Como eu estava agora do lado dos prédios dos “alunos grandes”, boa parte deles não falava a palavra recreio, mas sim, intervalo. E muitos também não brincavam, e aquilo me deixava meio preocupada sobre como seriam meus dias ali.

Pois bem: eu tive ainda muitas conversas comigo mesma sobre aquele dilema recreio-intervalo, mas tudo se encaixou rápido neste sentido, justamente, porque eu não me adaptei, mas não à falta de brincadeiras e sim à péssima experiência de socialização que tive no lugar.
Demorou um pouco, mas mudei de escola, de ambiente e de colegas. Meus questionamentos, porém, permaneceram. Cheguei em um novo colégio onde as palavras recreio e intervalo não me traziam dilema nenhum porque não tive tempo, já que adaptei-me perfeitamente à escola, pátio, cantina, teatro, jogos de quadras e a uma das melhores descobertas da vida (naquele tempo): o espirobol. O jogo funciona com uma bola presa a um poste no qual o objetivo é enrolar a corda na direção oposta ao oponente.

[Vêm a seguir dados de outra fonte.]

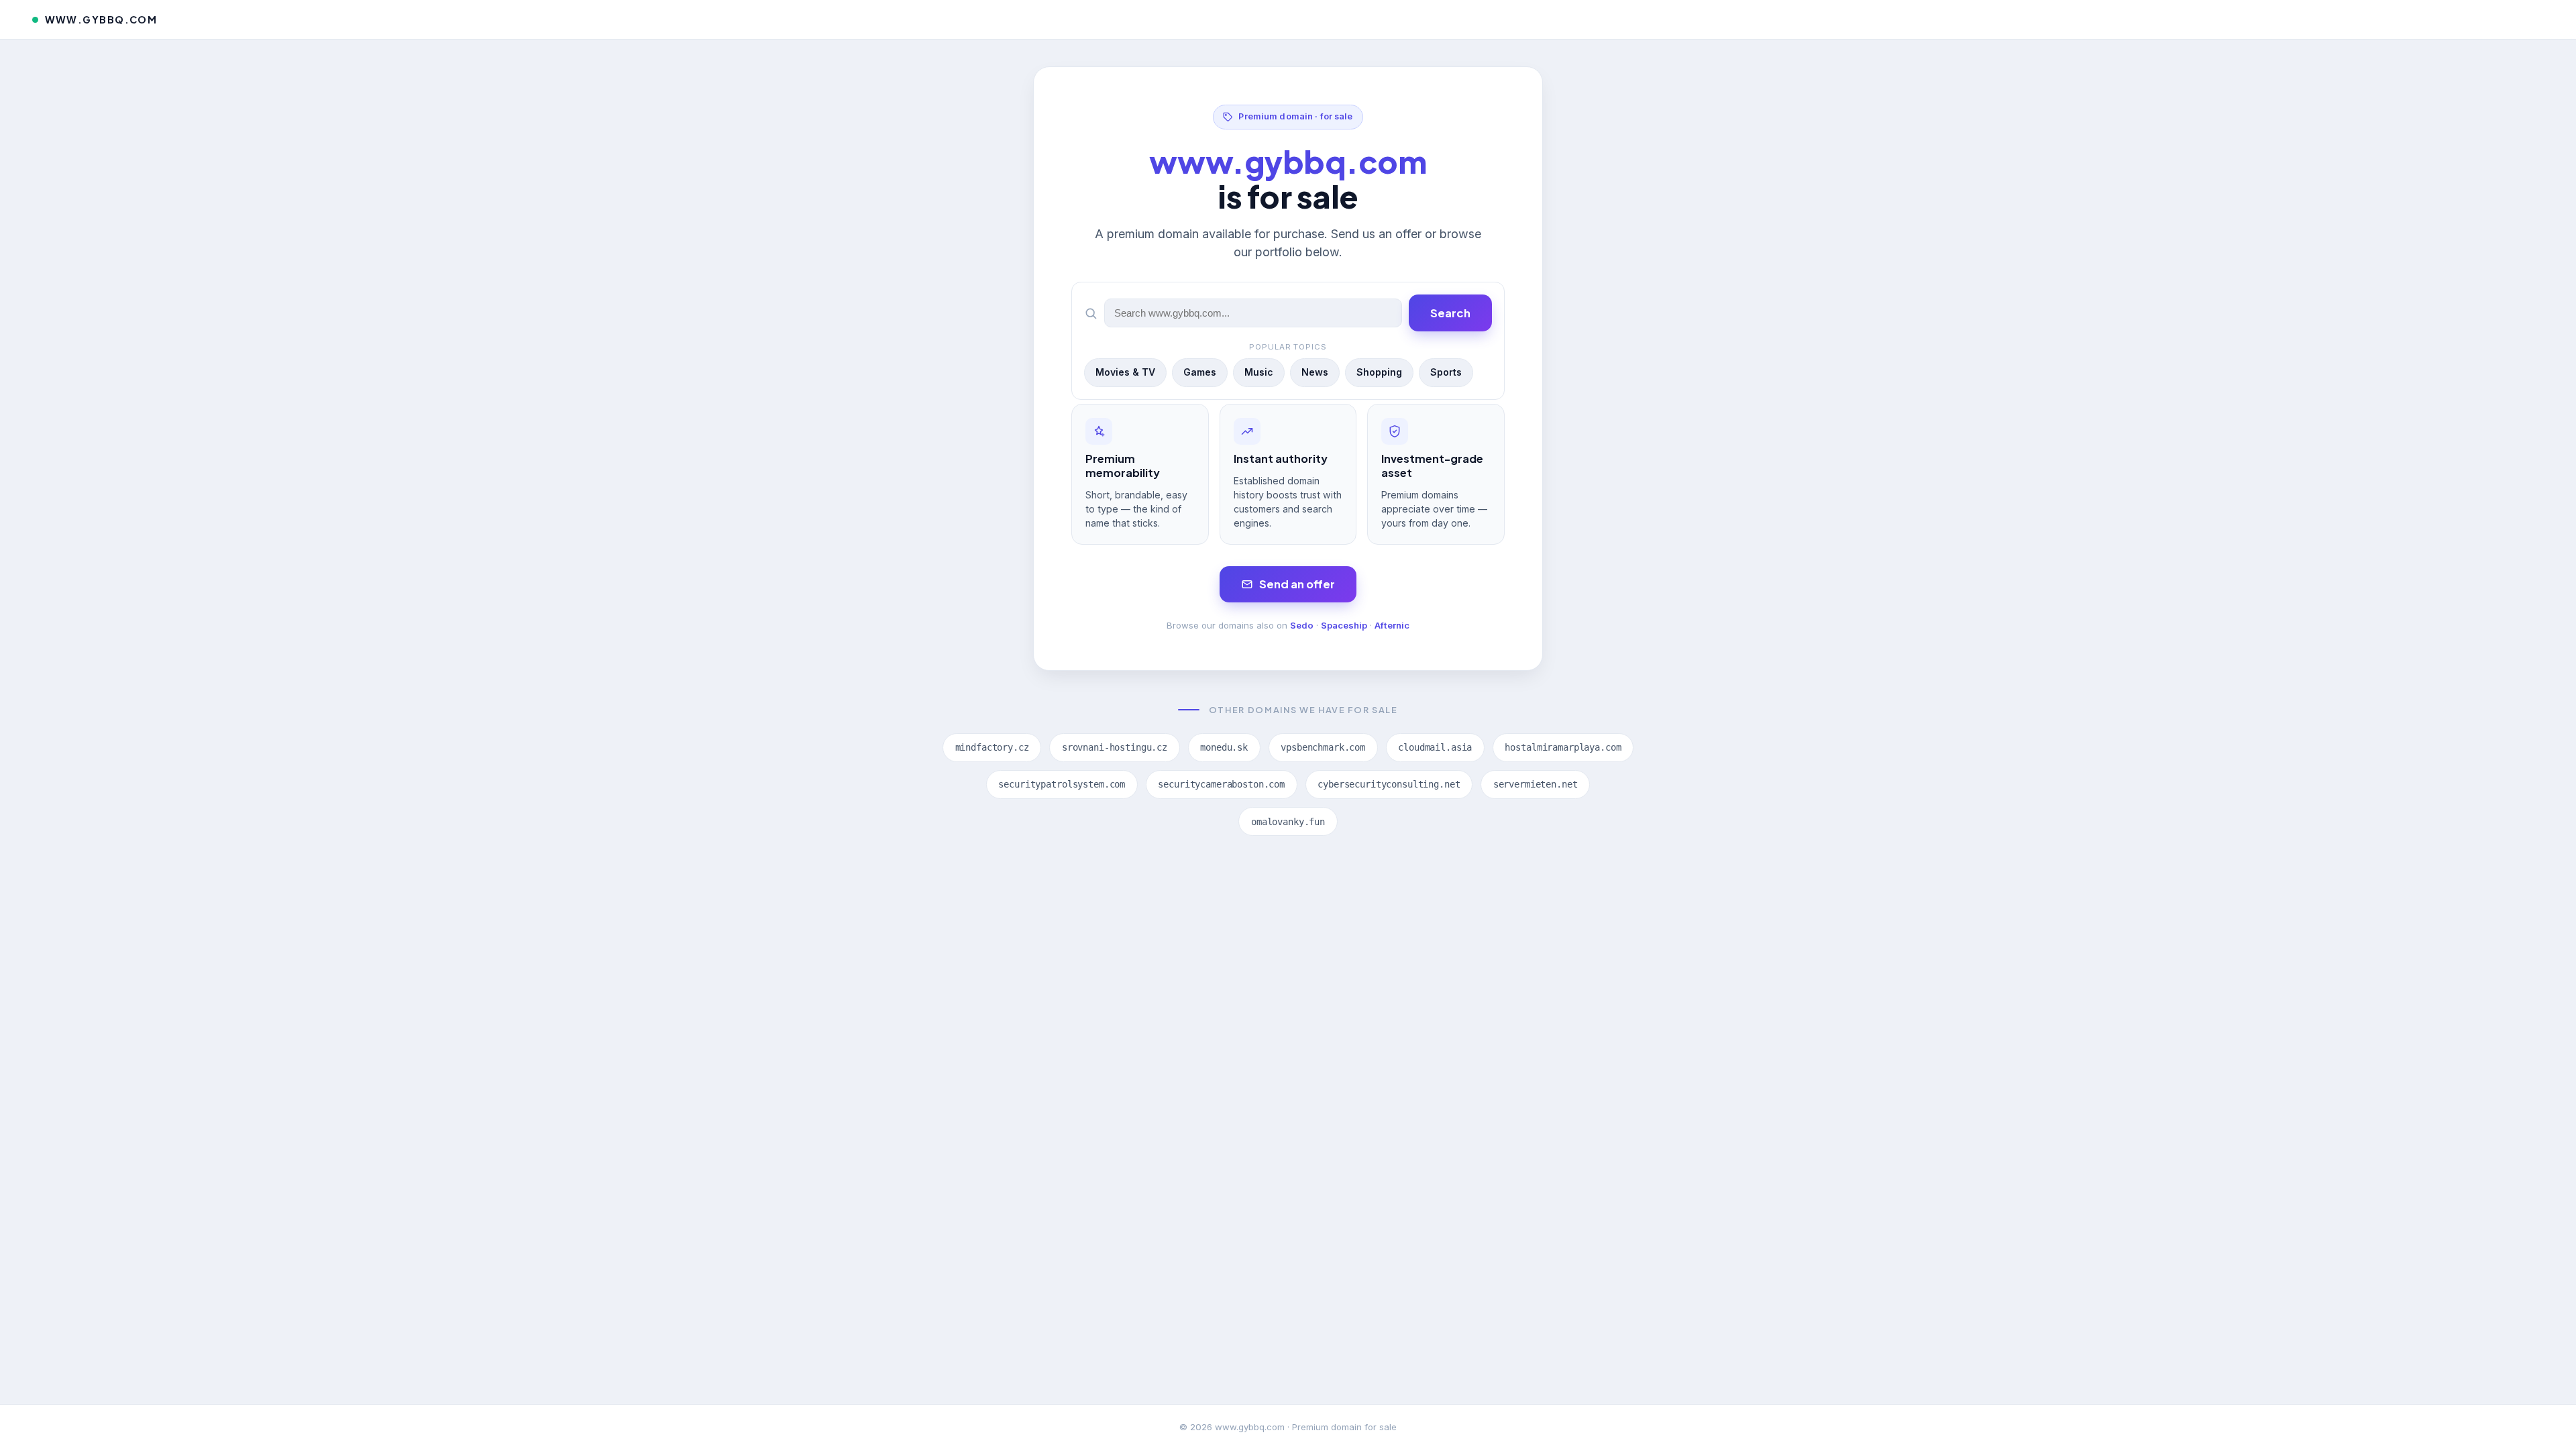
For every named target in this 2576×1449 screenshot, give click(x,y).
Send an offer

Hoje, vendo toda essa (absolutamente necessária) discussão sobre escolas sem celulares, penso em como meus intervalos foram momentos marcantes como espaços de socialização, por meio de conversas (e paqueras, claro), mas também através do esporte, do grupo de teatro que ensaiava entre uma aula e outra, das reuniões apressadas para pensar as fantasias das gincanas anuais, das rodas de conversa para criar as perguntas dos disparates e das experiências de vida que viraram inocentes textos ainda hoje guardados nas agendas de menina.
Não sei quais devem ser os impactos dos novos recreios-intervalos sem celulares, não me arrisco – não neste texto – a discorrer sobre o futuro, mas o presente fez-me pensar no passado e em como o que lá construímos segue erguido dentro de nós ao longo da vida. O que agora consigo dizer é que, os adultos que hoje somos, passam absolutamente pelos recreios e intervalos que vivenciamos – sejam eles dentro ou fora da escola.